• _Página_:

—————

En un mundo ideal, el presidente Santos se empeñaría, en los dos años que le restan en el poder, en gerenciar los acuerdos para asegurar su implementación, con espíritu generoso y sin cálculos sobre política pequeña. Y el expresidente Uribe, ante el fin de la confrontación, miraría al futuro y aportaría a las oportunidades que se abren con la paz, en lugar de quedarse en el pasado con ánimo revanchista. Y las FARC como fuerza política, actuarían con realismo para ganarse a una opinión pública que, sobre todo en las ciudades, no las conoce y las rechaza porque tiene une memoria fresca de sus acciones violentas de los últimos años.

Pero no estamos en un mundo ideal. La ejecución de un acuerdo con decenas de detalles contenciosos y complejos puede generar incidentes más allá de la voluntad de las partes para ejecutarlos. El período que va del 23-J (fin de la guerra) al día D (acuerdo final) será decisivo para finalizar los acuerdos, así como el que irá desde este último hasta el 31 de diciembre, para ejecutarlos. No será ya un tire y afloje en la negociación, como en los últimos cuatro años, sino la hora decisiva para demostrar eficacia en llevar lo pactado a la realidad.

—————

• _Reto 1_: Reescribe el fragmento del texto sobre los acuerdos de paz desde "Pero no estamos" hasta "a la realidad." y reemplaza "tire y afloje" por "forcejeo".
• _Reto 2_: Escribe la continuación del texto sobre los acuerdos de paz a partir de su última oración.

• _Datos proporcionados_:
—————

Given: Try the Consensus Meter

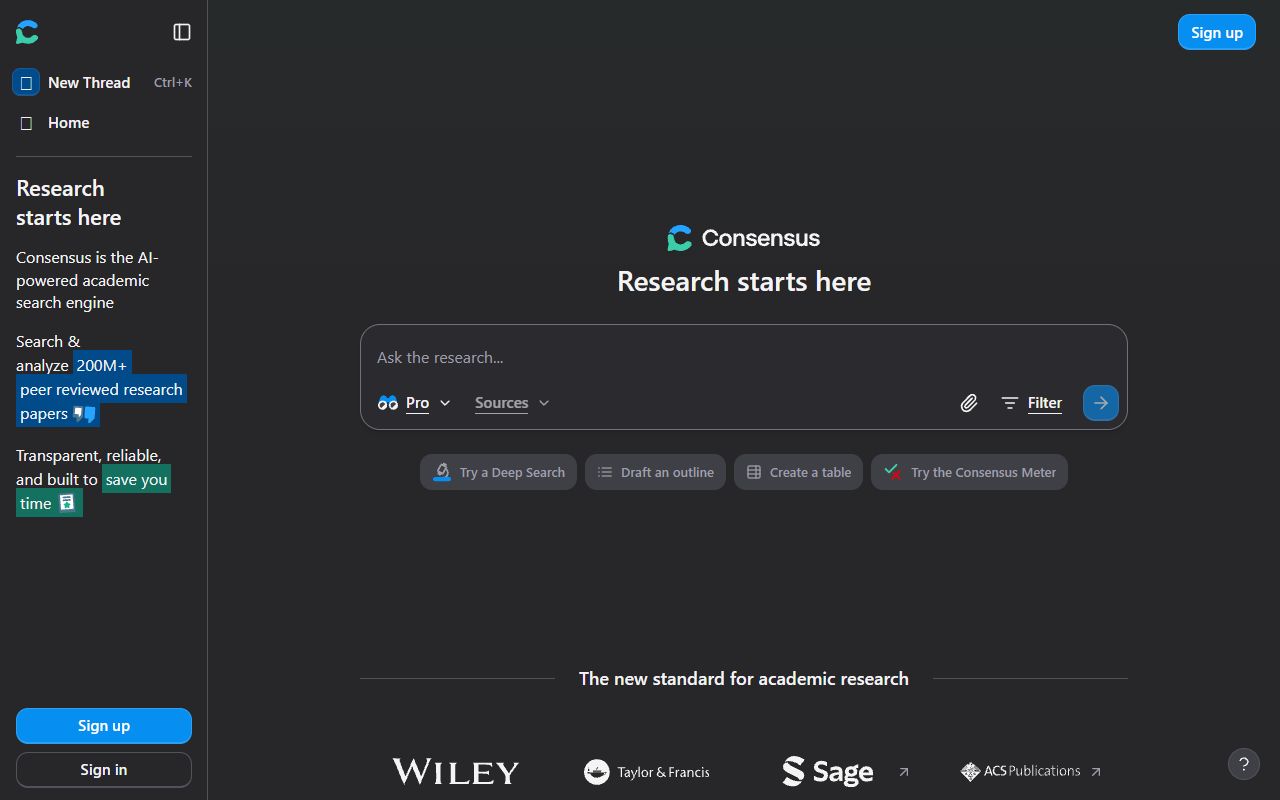Looking at the screenshot, I should [x=968, y=471].
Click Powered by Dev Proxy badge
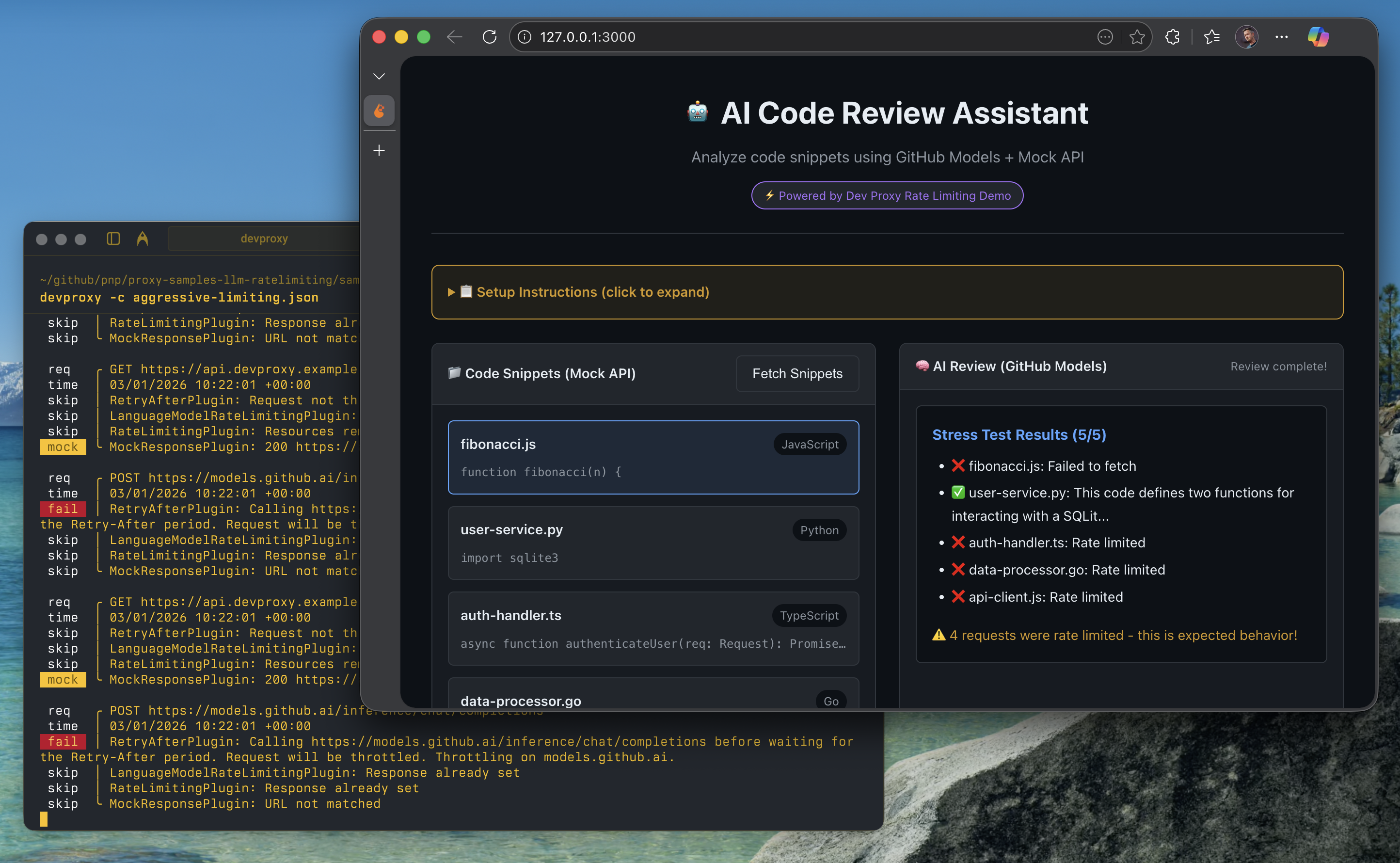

—————

• _Resultado del ejercicio 1_:
Pero no estamos en un mundo ideal. La ejecución de un acuerdo con decenas de detalles contenciosos y complejos puede generar incidentes más allá de la voluntad de las partes para ejecutarlos. El período que va del 23-J (fin de la guerra) al día D (acuerdo final) será decisivo para finalizar los acuerdos, así como el que irá desde este último hasta el 31 de diciembre, para ejecutarlos. No será ya un forcejeo en la negociación, como en los últimos cuatro años, sino la hora decisiva para demostrar eficacia en llevar lo pactado a la realidad.

• _Resultado del ejercicio 2_:
Al final, la pregunta clave es si el 23-J no sólo será recordado como el fin de la guerra sino como el comienzo de una nueva etapa para el país. La de una política sin armas y de una democracia más profunda. La oportunidad es histórica, y ya es hora de que así lo entienda la opinión pública, de la misma manera como la he hecho hace rato –y lo reiteró este jueves- la comunidad internacional.